人生に2度ある「大幅な収入減」に対応できるか?
そのような状況下、苦境に陥っているのが、アベノミクス時代の超低金利、乗り遅れてはいけないと、少々無理をして借入を行った人たち。マイホームを実現した当初から、返済負担に四苦八苦している人たちです。
住宅金融支援機構では、年収400万円以上の場合、返済負担率(税込年収に占める住宅ローンの年間返済額の割合)は35%としています。つまり年収400万円であれば、年間140万円、月々11.6万円程度の返済が上限だということです。年収400万円であれば、賞与などを考えると、月収は26万円、手取りにすると20万円程度。これで月々11.6万円のローン返済を行うというのは、なかなか難しいでしょう。上限いっぱいで借入を行うのは、少々現実的ではないように思えます。
同機構の調査によると、変動/固定関わらず、返済負担率「15~20%」がボリュームゾーン。しかし返済負担率30%超えが、全金利タイプで1割を超えています。
【返済負担率の分布】
■返済負担率10%未満
変動型10.6%、固定期間選択型8.8%、全期間固定型6.4%
■返済負担率10~15%以内
変動型19.8%、固定期間選択型19.9%、全期間固定型14.5%
■返済負担率15~20%以内
変動型26.7%、固定期間選択型25.7%、全期間固定型23.8%
■返済負担率20~25%以内
変動型20.3%、固定期間選択型19.3%、全期間固定型22.7%
■返済負担率25~30%以内
変動型11.2%、固定期間選択型13.5%、全期間固定型18.6%
■返済負担率30%以上
変動型11.3%、固定期間選択型12.8%、全期間固定型14.0%
出所:住宅金融支援機構『住宅ローン利用者の実態調査』(2021年10月調査)より
今回のコロナ禍のように、突然の給与減は予測できないもの。だからこそ、住宅ローンを検討する際は、そもそも「なんとかやっていける」とギリギリの借入は避けたほうがいいのは、いうまでもありません。

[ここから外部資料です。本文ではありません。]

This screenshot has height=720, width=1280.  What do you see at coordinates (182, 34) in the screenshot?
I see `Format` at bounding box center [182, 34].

さらに予測できる給与減についても、きちんと考えておきたいもの。会社員が大きく給与を減らすのは2回。「定年」と「完全リタイア」のタイミングです。
厚生労働省『令和3年賃金構造基本統計調査』によると、大卒男性会社員の年収は、年齢が上がるにつれて上昇。50代前半がピークとなりますが、50代後半でも同水準をキープします。しかし多くの人が定年を迎え、再雇用などで働き続ける60代前半ではそれまでの給与から3割ほど減少します。
【大卒男性会社員の年収推移】
20~24歳:341万5,500円
25~29歳:451万8,400円
30~34歳:533万5,200円
35~39歳:625万2,200円
40~44歳:684万4,800円
45~49歳:748万0,400円
50~54歳:841万8,800円
55~59歳:833万4,000円
60~64歳:649万7,600円
65~69歳:593万3,700円
70歳:601万6,300円
出所:厚生労働省『令和3年賃金構造基本統計調査』
さらに完全に仕事をやめ、年金生活に入ったとしましょう。厚生労働省によると、元会社員の平均年金受取額は、月に15万円程度。年収にして180万円程度になります。65歳で完全リタイアしたとなると、収入はそれまでの3割程度になる計算です。

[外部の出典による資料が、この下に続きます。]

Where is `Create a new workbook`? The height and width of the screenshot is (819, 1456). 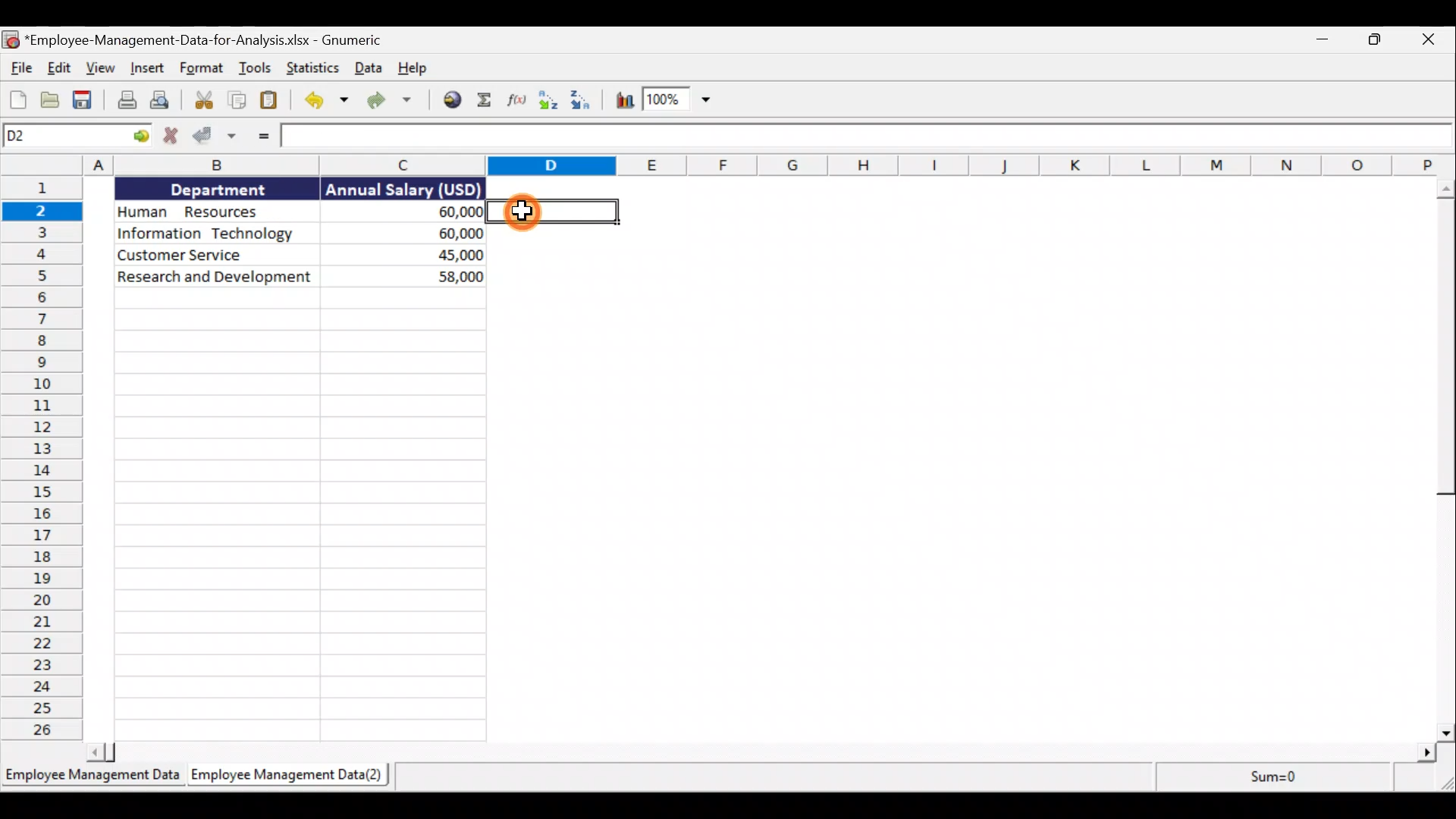 Create a new workbook is located at coordinates (16, 100).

実際に「定年」や「完全リタイア」のタイミングでローン破綻を迎えるケースは増加傾向にあります。それは結婚年齢の上昇。それにより第1子誕生、住宅購入といったライフステージの年齢が、全体的に後ろ倒しになっているのです。それまでは定年前に返済が終わっていた住宅ローンが、現在は定年後もリタイア後も続く、というのは珍しくありません。

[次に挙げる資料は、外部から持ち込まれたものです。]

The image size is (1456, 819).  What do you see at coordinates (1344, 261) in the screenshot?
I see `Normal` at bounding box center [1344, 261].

そこにライフステージの変化による収入減が直撃。60代や70代にして住宅ローン破綻を迎えるというわけです。
コロナ禍のような未曾有の危機を予測することは難しいですが、人生において訪れる2回の大幅な収入減は予測できるもの。これらを考慮したうえで、無理のない返済プランを検討することが、老後の住宅ローン破綻を回避するための最善の方法だといえるでしょう。